I wonder if it [the click] falls in the same linguistic category as the short loud intake of breath that some German & Scandinavian women (but hardly ever men) use, sometimes habitually, instead of saying “yes”.


Your thoughts on either matter would be much appreciated.

Update: Computational linguist Robert Eklund has a useful website about ingressive phonation and has described pulmonic ingressive speech as a ‘neglected universal’ (PDF).
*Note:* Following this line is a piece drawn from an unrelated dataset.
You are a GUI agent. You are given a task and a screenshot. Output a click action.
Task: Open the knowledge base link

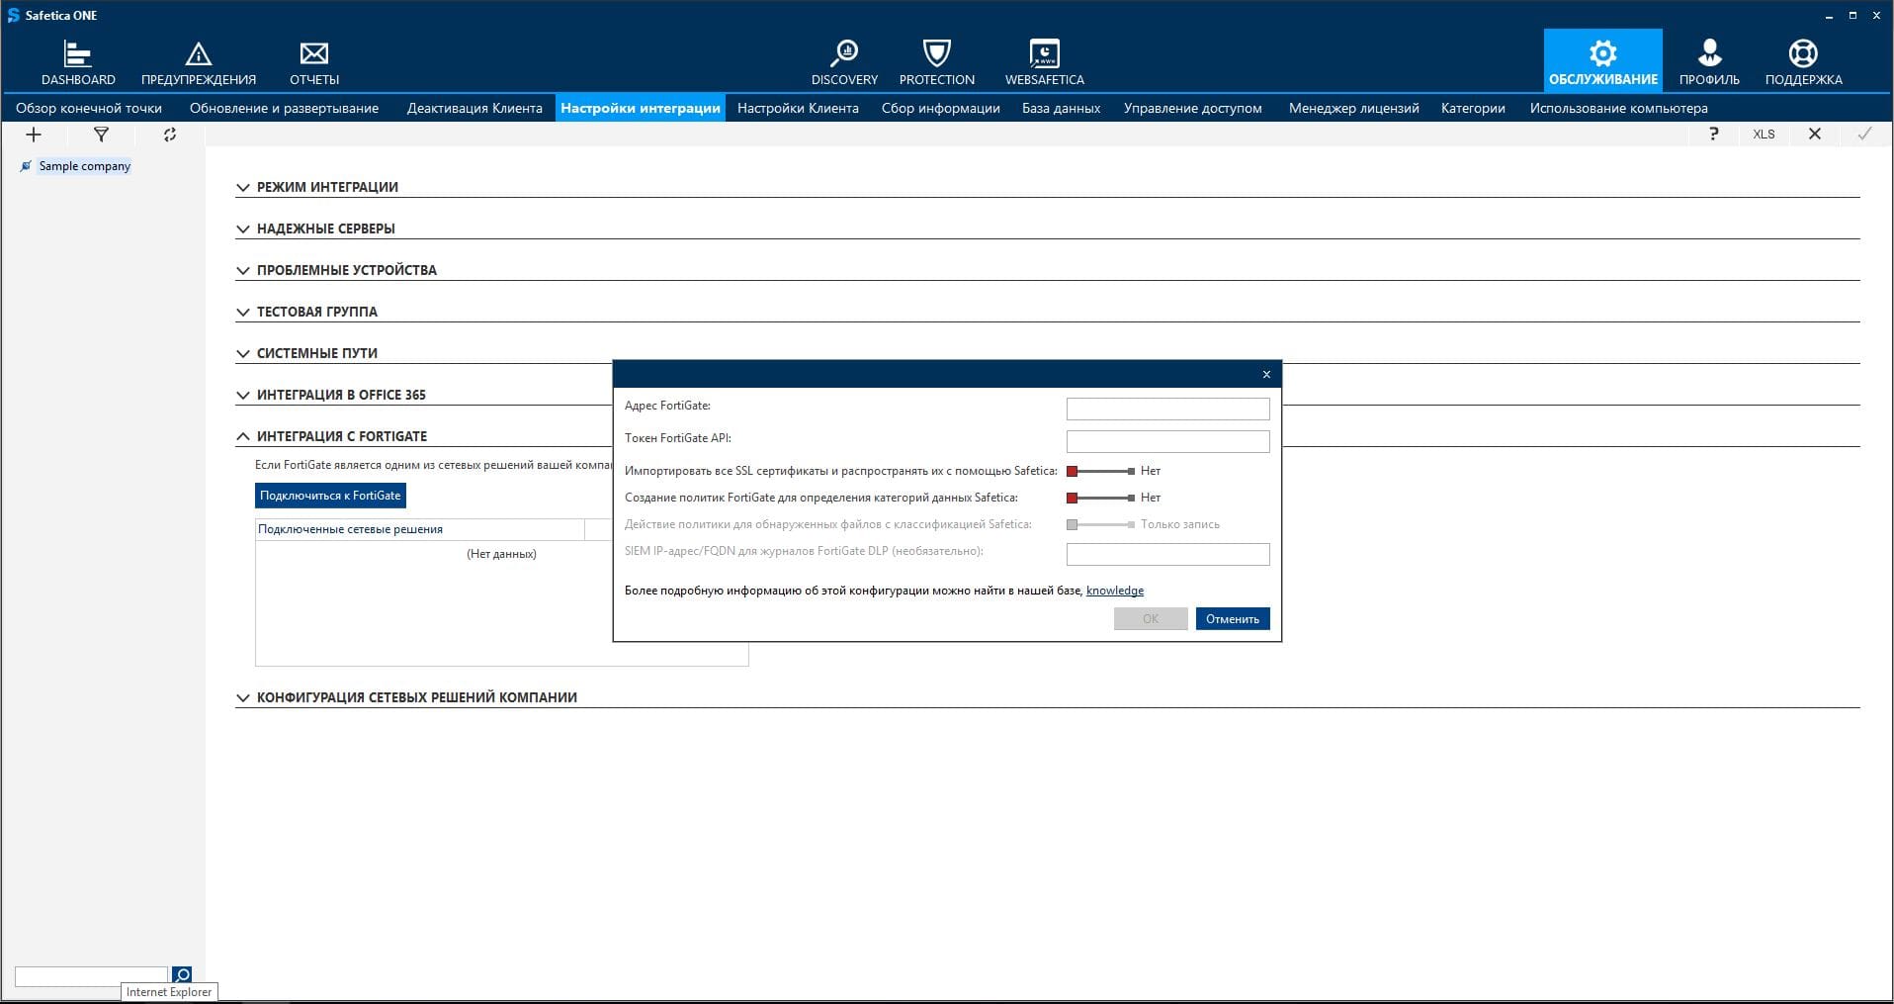coord(1114,591)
31 Responses to Two linguistic questions

  1. Cindy Hollenbeck says:

    Regarding your discussion on the “this is a good video:” I want to say that because of technology, I prefer the latter as well. I work as a technical editor, and I want to get the readers to the website quickly. So, writing something like this: “Visit our website for more information” with website as the live link works so much better than “Visit our website: http//” In addition, most URLs are so ugly. Thanks for bringing this up!

  2. Lane says:

    I’m glad to see I wasn’t crazy to notice that short intake of breath thing. A Norwegian girl I dated once did it, and I thought it was her quirk. Then I saw her mother do it, and I thought it was a family quirk. But now my Danish wife and her mother do it, so I realize it’s a Scandinavian thing.

    (I don’t remember noticing it in a year of living in Germany…)

  3. Lane says:

    Also, my wife didn’t know she did it (or wasn’t aware that it was at all unusual) until I pointed it out.

  4. John Cowan says:

    B looks awkward to me, since “this NOUN” is normally used only when there is more than one. In the U.S., opponents of the President (whoever he may be) sometimes refer to him as “this President”, as distinct from the President they would like or expect to have.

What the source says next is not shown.